> Set exercise
In the lines below, replace "exercise video" with "workout video" and keep everything else the same. Leave out the pictures when you give the lines again.

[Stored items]

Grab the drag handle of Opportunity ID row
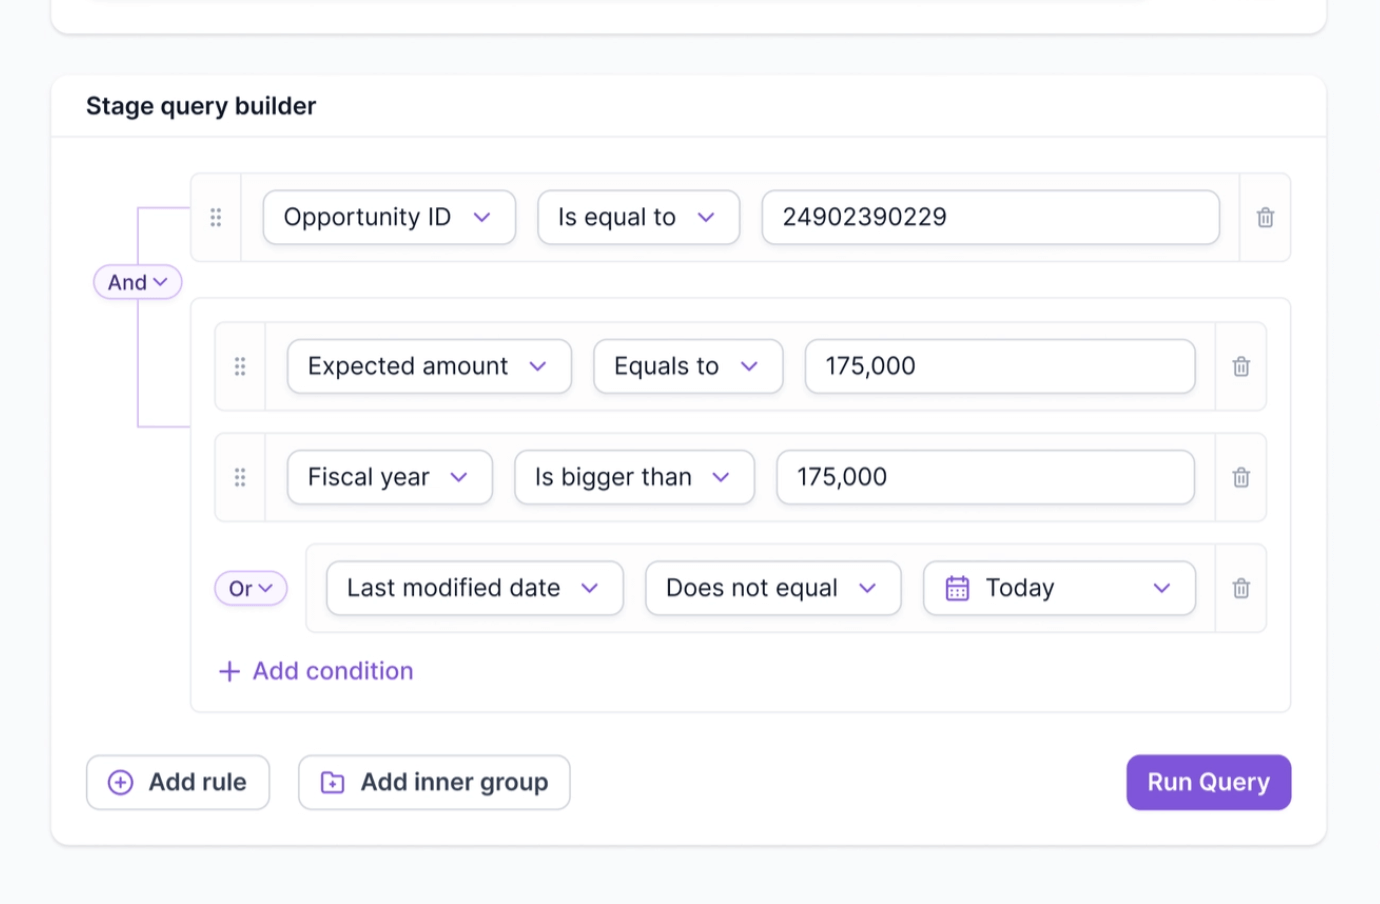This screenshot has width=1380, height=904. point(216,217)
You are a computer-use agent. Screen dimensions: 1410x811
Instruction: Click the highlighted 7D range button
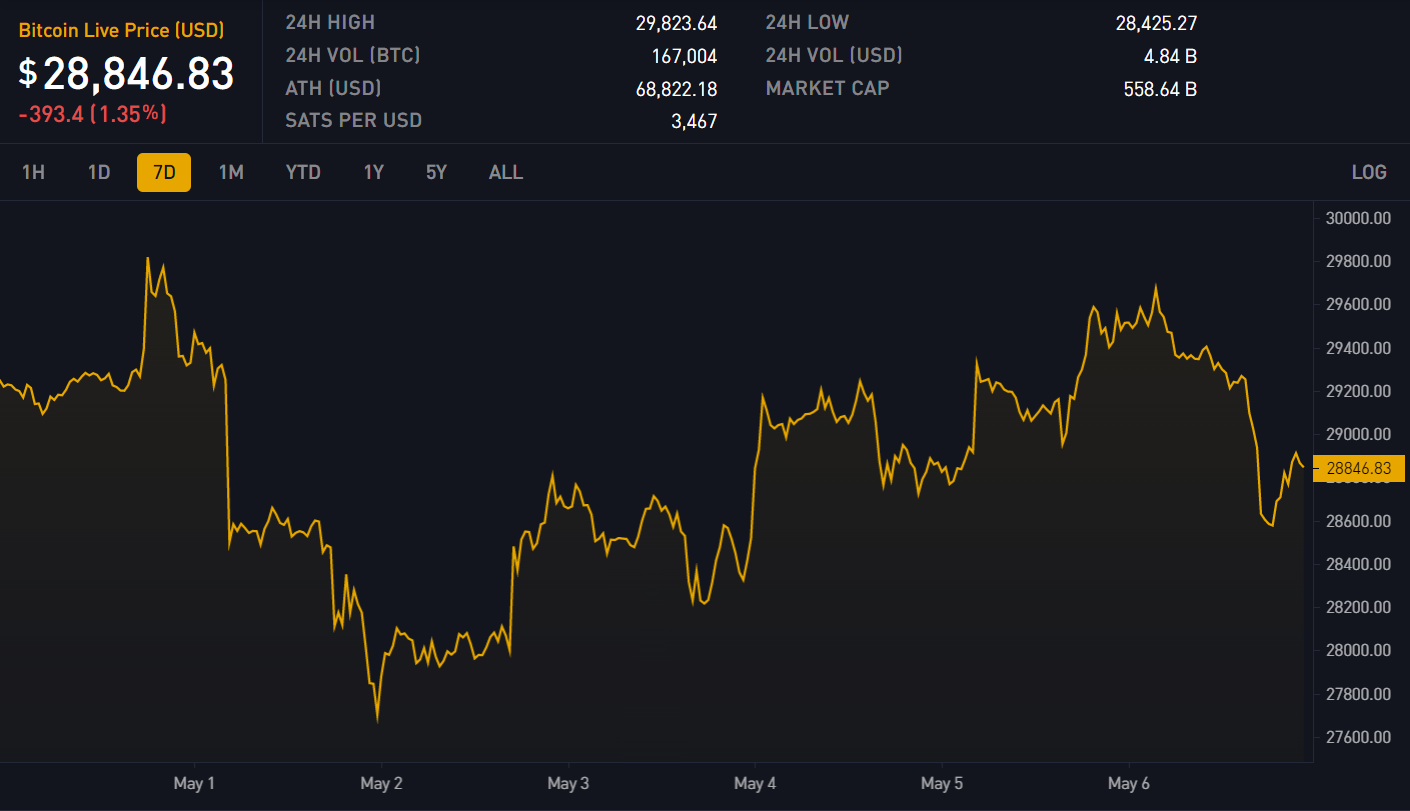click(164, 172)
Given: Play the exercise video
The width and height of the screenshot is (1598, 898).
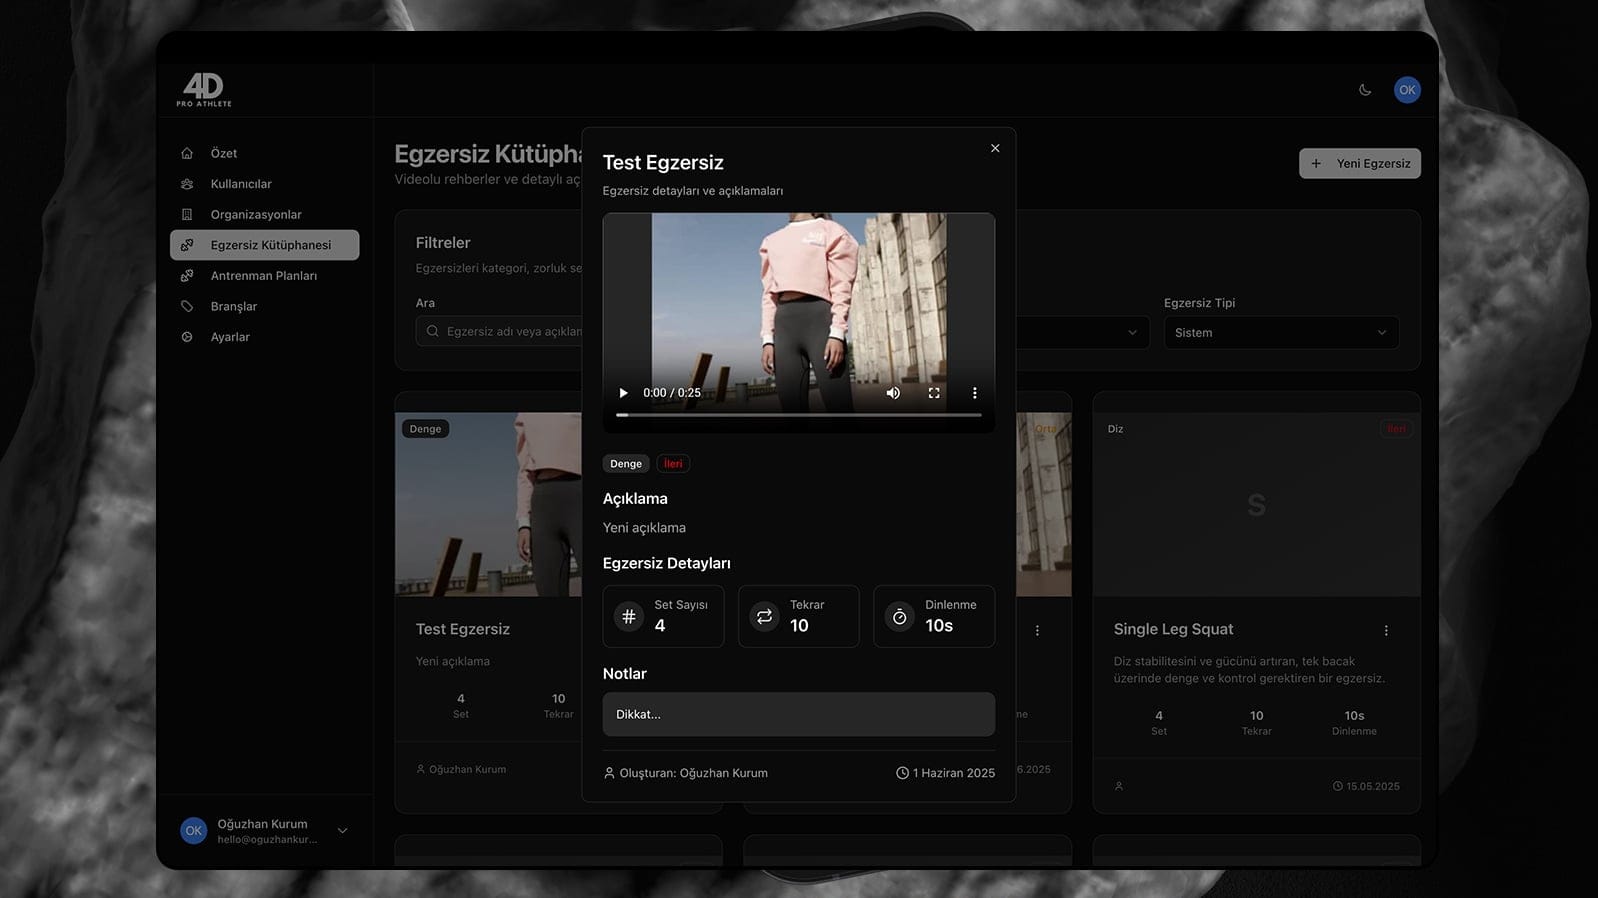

> Result of this exercise
Grab the drag handle of Opportunity ID row
This screenshot has width=1380, height=904. point(216,217)
You are a computer-use agent. Screen dimensions: 1410x811
Instruction: Click the highlighted 7D range button
click(164, 172)
Given: Play the workout video
The width and height of the screenshot is (1598, 898).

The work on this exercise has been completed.